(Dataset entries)
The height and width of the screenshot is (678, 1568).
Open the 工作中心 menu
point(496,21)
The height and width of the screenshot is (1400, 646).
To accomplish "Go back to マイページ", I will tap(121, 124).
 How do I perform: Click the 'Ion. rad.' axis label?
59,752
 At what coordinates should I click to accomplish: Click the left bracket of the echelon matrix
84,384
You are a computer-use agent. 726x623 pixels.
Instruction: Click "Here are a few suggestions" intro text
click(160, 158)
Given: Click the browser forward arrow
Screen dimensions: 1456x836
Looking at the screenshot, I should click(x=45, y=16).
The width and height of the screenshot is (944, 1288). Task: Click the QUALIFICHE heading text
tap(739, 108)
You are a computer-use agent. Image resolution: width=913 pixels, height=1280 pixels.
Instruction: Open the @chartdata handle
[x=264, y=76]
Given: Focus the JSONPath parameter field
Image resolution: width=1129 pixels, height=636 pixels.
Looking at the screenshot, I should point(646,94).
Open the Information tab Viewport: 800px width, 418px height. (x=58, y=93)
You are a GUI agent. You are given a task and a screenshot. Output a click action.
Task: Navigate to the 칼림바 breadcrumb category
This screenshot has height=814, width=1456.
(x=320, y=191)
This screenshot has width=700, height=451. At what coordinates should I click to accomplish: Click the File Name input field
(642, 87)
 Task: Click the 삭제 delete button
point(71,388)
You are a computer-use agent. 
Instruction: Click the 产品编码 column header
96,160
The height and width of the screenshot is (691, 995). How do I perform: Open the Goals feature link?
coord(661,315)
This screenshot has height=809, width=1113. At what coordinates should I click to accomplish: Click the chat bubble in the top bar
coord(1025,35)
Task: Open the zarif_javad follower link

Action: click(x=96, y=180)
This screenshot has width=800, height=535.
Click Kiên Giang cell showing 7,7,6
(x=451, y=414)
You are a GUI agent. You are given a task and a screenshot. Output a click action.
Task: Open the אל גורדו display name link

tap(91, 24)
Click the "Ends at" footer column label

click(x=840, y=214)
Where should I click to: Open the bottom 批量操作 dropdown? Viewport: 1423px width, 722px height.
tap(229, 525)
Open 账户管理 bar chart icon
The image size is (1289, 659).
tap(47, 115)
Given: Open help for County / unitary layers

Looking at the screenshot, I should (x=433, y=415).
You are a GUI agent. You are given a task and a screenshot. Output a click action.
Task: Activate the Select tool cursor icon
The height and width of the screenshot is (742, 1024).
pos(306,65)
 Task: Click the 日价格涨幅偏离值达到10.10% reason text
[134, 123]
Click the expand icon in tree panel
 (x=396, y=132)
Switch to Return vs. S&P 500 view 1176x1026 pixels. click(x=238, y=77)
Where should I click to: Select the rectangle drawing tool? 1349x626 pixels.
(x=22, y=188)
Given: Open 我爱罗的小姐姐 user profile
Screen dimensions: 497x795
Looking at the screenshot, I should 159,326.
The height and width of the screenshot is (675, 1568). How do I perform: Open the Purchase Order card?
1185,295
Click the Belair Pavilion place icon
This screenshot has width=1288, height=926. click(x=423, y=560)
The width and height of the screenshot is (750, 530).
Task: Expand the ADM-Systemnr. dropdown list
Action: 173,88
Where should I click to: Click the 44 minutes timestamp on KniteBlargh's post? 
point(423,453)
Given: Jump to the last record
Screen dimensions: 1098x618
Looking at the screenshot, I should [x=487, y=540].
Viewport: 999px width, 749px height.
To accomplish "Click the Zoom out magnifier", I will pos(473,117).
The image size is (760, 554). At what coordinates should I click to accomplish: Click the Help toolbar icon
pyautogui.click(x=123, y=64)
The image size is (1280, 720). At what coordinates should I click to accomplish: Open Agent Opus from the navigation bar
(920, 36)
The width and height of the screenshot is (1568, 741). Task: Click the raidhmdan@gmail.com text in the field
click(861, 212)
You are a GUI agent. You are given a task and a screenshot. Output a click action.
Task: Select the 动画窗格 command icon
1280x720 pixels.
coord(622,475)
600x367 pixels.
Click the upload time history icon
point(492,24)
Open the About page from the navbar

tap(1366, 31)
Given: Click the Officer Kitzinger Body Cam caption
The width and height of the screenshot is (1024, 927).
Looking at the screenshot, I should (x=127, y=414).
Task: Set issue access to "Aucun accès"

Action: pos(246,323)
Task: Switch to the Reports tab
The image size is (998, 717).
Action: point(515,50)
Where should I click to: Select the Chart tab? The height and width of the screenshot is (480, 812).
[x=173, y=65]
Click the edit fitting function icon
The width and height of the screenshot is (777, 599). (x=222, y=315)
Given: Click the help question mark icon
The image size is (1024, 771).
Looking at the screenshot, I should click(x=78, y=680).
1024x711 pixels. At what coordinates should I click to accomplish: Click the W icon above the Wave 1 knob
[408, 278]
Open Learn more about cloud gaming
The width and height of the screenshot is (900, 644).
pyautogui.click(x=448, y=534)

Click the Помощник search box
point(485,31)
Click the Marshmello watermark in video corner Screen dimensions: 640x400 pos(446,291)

— EXERCISE OBJECTIVE —
In the entries above, copy each line that contains the string "Switch".

— RESULT —
Switch to Return vs. S&P 500 view 1176x1026 pixels. click(x=238, y=77)
Task: Switch to the Reports tab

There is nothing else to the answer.